| Problem to work on |
Return exactly these lines and no others: the one containing "Accept All (187, 1878)" and all that follow it to the end of the listing below.
════
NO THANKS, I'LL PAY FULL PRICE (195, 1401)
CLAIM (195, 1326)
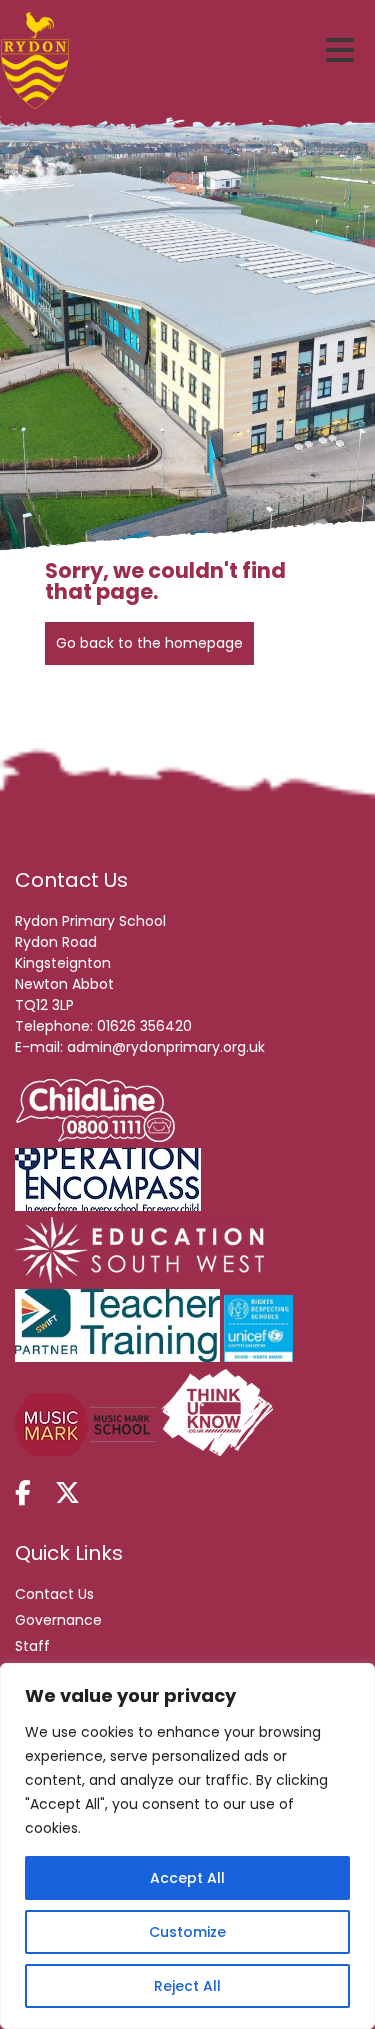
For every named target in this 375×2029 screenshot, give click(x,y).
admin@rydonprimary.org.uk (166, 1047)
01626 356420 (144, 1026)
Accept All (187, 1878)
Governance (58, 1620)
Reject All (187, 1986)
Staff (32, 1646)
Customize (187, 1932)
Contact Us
════
| Answer for this exercise |
Accept All (187, 1878)
Governance (58, 1620)
Reject All (187, 1986)
Staff (32, 1646)
Customize (187, 1932)
Contact Us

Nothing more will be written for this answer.